この訪問調査は、本人や家族などから要介護認定の区分変更申請があった後に、認定に必要な心身の状態を確認するために行われます。
自治体の職員が家庭を訪問しますが、支援につながっていない人を見つけるために行う活動ではありません。
訪問することが、すべてアウトリーチになるわけではありません。
適切ではありません。
地域の居場所づくりは、認知症のある人や家族が交流したり、安心して過ごしたりできる場所を整える活動です。
このような活動は地域支援として大切ですが、居場所をつくること自体は、支援者から個人に働きかけて支援につなぐアウトリーチとは異なります。
ただし、居場所に来ることが難しい人を訪問して参加を呼びかける場合などは、その働きかけの部分がアウトリーチに当たることがあります。
適切です。
街角相談会は、支援者が相談機関の中で待つのではなく、住民が集まる地域イベントなどへ出向いて相談の場を設ける取組です。
相談機関を利用したことがない人や、自分の困りごとをどこに相談すればよいか分からない人とも接点を持つことができます。
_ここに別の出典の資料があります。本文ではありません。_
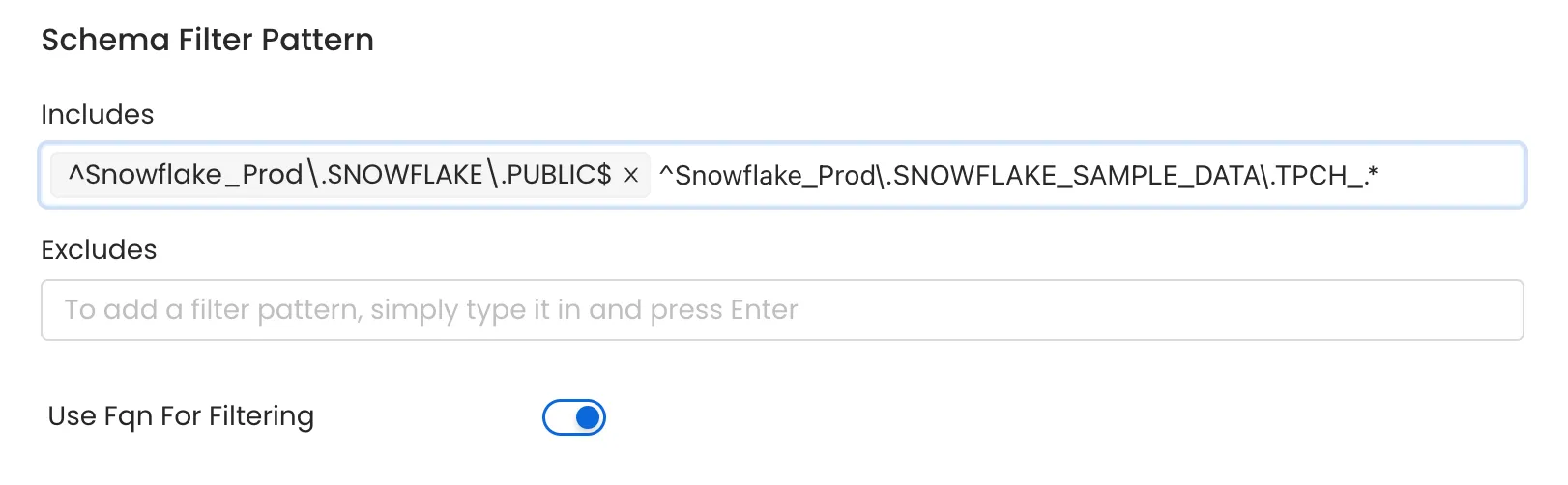This screenshot has height=485, width=1568.
Task: Click the Schema Filter Pattern heading
Action: click(207, 40)
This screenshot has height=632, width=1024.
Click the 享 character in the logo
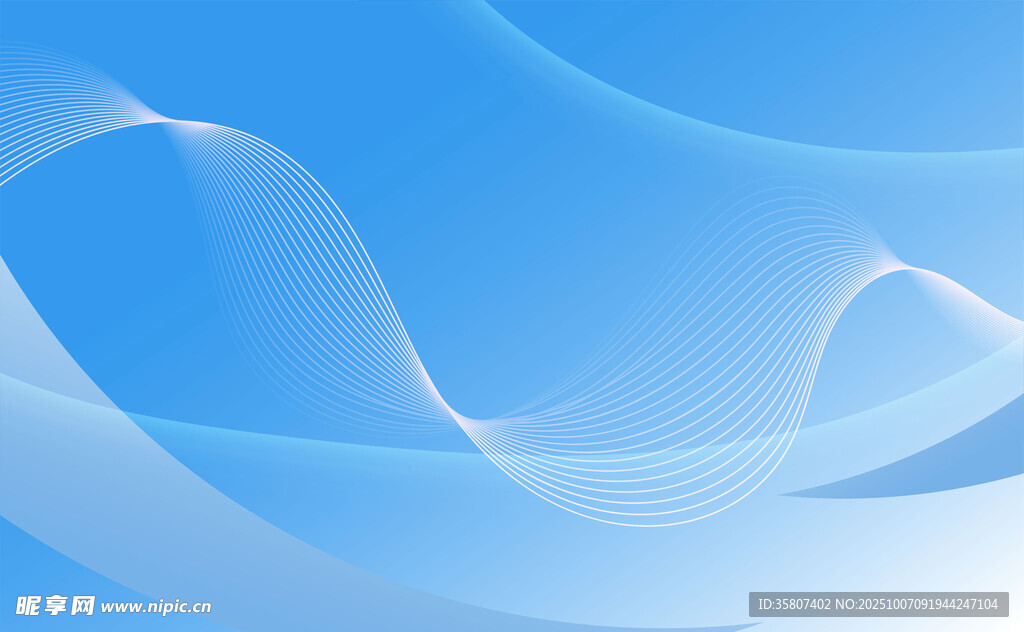click(55, 605)
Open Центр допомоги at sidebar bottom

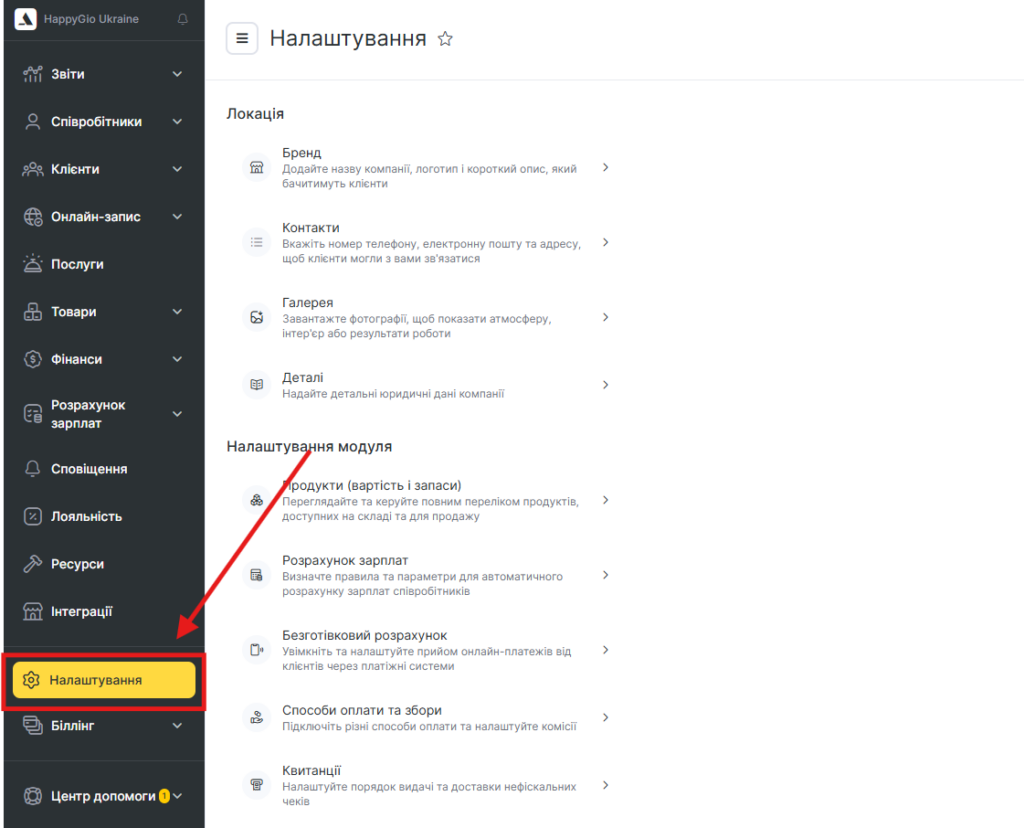coord(103,796)
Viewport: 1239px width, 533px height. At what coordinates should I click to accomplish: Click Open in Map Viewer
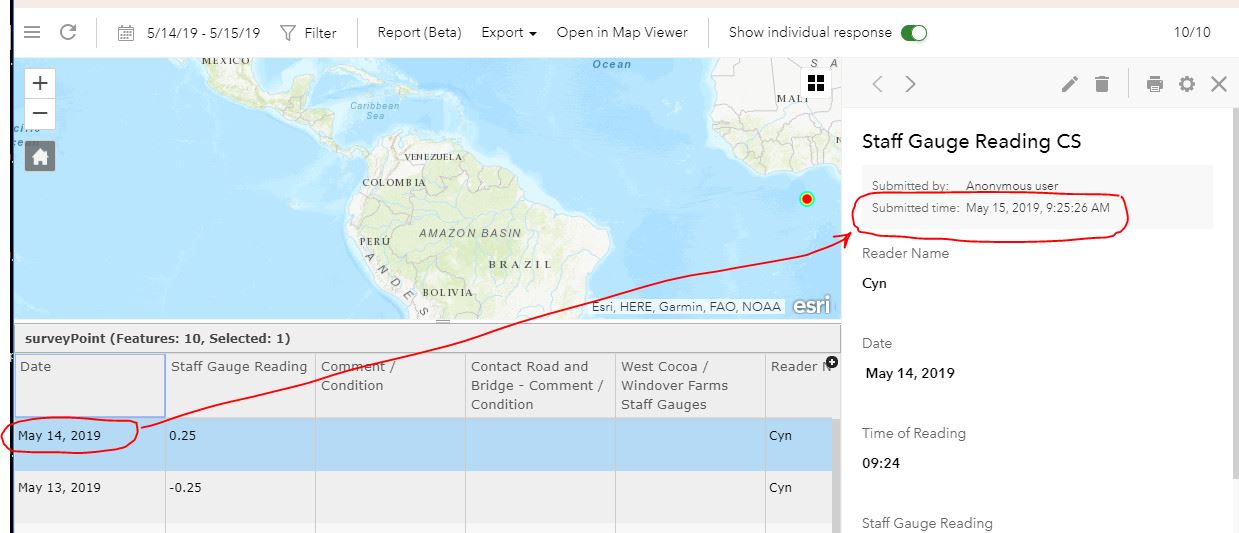point(622,32)
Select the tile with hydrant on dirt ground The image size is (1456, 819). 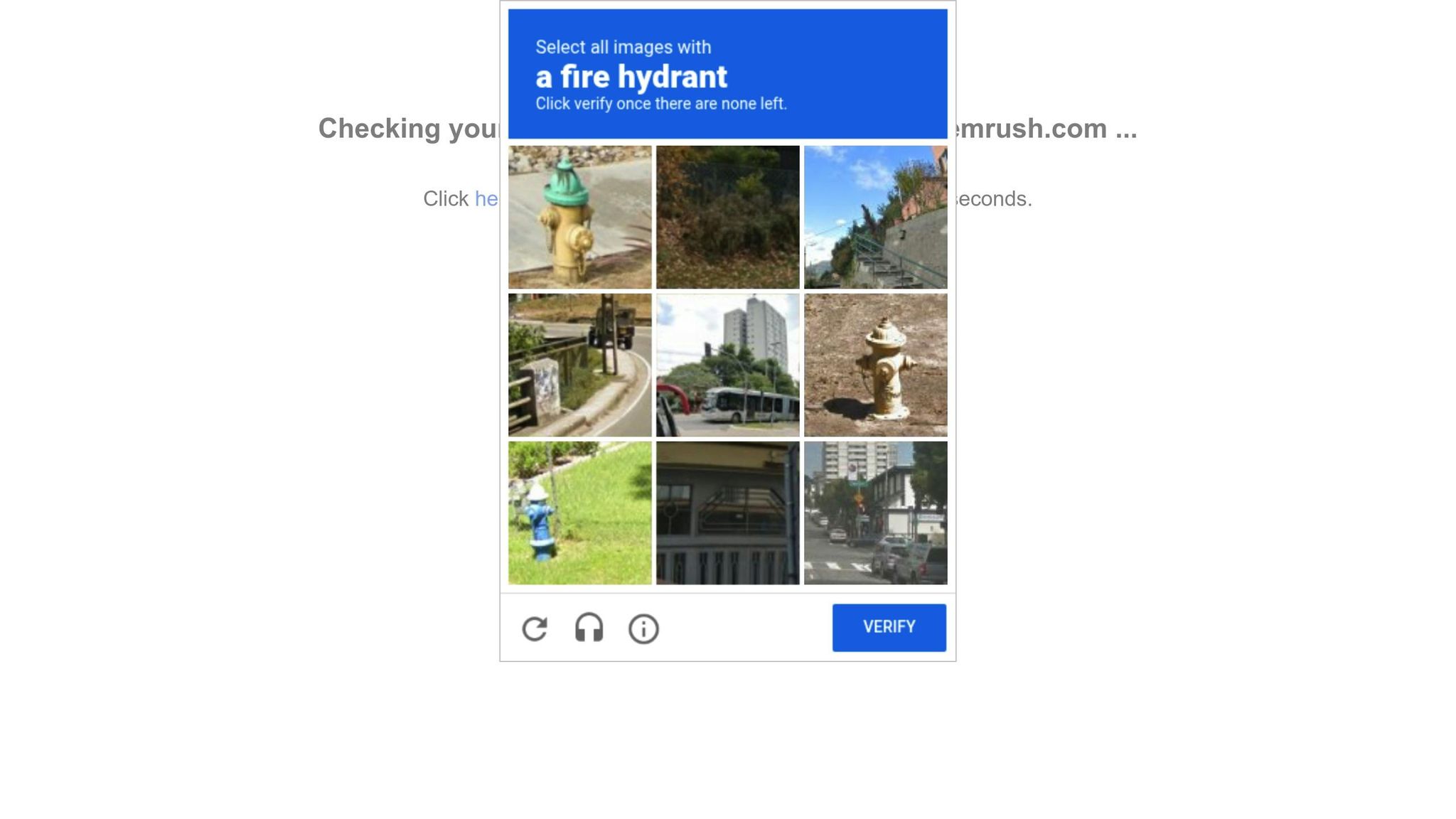click(876, 365)
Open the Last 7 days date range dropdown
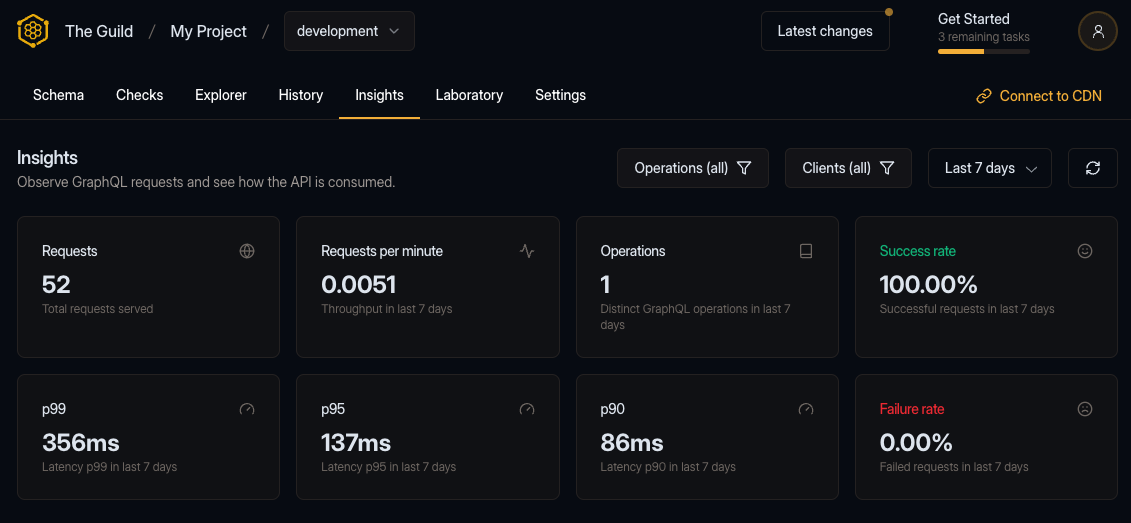The image size is (1131, 523). click(x=989, y=168)
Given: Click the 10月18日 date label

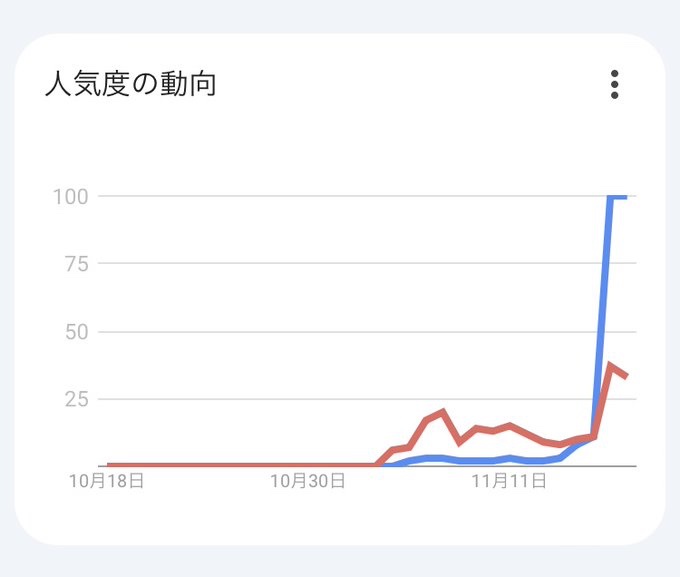Looking at the screenshot, I should tap(107, 481).
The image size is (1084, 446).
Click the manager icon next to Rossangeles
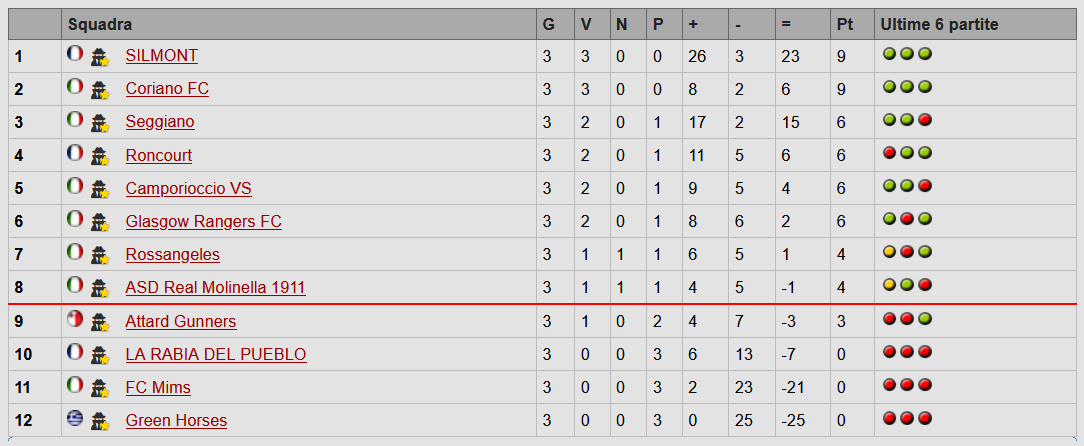point(99,255)
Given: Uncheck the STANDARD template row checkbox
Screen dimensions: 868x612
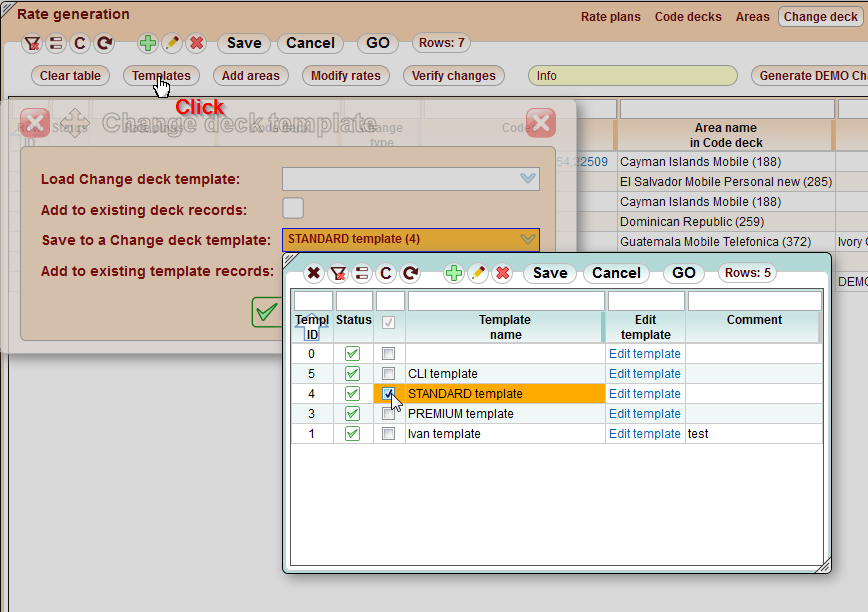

地域の中へ支援者が出向き、相談や支援につながるきっかけをつくるため、アウトリーチに当たります。
アウトリーチでは、支援を必要とする人が相談に来るのを待つのではなく、支援者の側から接点をつくります。
家庭訪問だけでなく、SNSやチャットによる関係づくりや、地域に出向いて行う街角相談会もアウトリーチに含まれます。
一方、本人から申し出のあった相談への対応や、申請に基づく訪問調査は、支援者から新たな接点をつくる活動ではありません。
この問題では、支援者が自ら働きかけ、まだ相談につながっていない人と関係をつくろうとしているかどうかに注目することが大切です。